The initial New Earth thought experiment presents a blank slate on which to design an optimal society for human well-being, with no other considerations, in order to demonstrate the intuitive preferability of small and sustainable over competitive and expansionary. Nevertheless, our modern civilization’s relentless growth is often presented as a grand shared project of self-improvement driving toward our destiny or telos, perhaps to expand to other planets and beyond. We speak of “progress” as if it were a irrefutable moral imperative that no rational, technologically developed people would ever willingly jeopardize. Even the assumption of existential risks, such as the pursuit of AI, are sometimes justified as a bold gamble necessary to fulfill our destiny.
But a teleological framing distorts our understanding of human history and constrains our ability to imagine alternatives. Humans never made a collective choice to transition from hunting and gathering to building a mass civilization as a way of improving ourselves. Mass civilization beat non-agrarian ways of life through force of numbers, not an aggregate individual preference for one over the other. Whatever the other advantages of civilization may be, they are only by-products of this dynamic. So if other options become, for the first time since the Neolithic Revolution, actually a matter of choice, even holding all else equal (which, as we will see later, we can_not_ do), allegiances to mass civilization would be sorely tested.
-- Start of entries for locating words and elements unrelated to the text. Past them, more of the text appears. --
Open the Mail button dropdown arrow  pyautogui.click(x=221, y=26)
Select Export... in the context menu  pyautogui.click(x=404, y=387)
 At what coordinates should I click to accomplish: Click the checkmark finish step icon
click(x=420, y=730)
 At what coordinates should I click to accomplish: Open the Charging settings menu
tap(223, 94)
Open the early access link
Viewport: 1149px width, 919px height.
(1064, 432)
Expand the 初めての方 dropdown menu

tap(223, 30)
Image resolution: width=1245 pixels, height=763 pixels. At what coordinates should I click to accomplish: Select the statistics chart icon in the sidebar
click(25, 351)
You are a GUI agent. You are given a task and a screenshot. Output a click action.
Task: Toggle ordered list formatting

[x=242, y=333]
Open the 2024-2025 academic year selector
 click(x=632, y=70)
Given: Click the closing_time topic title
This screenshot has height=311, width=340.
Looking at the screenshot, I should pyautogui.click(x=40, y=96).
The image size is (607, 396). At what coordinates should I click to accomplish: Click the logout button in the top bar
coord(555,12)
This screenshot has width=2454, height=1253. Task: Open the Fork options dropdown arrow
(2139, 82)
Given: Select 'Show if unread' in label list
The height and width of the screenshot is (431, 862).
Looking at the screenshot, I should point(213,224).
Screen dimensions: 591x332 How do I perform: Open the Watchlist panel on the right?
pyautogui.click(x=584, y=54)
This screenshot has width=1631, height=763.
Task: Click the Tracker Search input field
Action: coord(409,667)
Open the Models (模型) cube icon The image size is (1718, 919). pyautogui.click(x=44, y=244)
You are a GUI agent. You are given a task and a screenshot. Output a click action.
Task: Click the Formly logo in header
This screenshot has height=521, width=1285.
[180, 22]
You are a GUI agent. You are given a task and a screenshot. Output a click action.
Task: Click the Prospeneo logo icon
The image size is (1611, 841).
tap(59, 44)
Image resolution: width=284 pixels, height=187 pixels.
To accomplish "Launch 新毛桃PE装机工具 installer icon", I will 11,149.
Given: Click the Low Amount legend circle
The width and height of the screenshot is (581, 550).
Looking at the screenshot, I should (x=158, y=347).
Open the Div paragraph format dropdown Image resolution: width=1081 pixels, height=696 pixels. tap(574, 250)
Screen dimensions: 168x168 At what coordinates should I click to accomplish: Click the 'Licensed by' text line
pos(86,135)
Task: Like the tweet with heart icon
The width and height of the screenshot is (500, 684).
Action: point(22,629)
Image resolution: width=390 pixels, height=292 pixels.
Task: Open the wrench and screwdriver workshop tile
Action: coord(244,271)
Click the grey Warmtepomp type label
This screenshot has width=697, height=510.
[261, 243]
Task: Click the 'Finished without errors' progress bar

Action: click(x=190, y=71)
Even if we in insist on treating progress is our destiny, we should not assume that its benefits would be shared. Instead, we should consider mass civilization itself to be a kind of technology that is subject to “creative destruction.” Past disruptions have served mostly as “job killers,” not “human killers,” but only because they did not succeed in moving beyond the need for large populations. What happens when this last constraint is eliminated?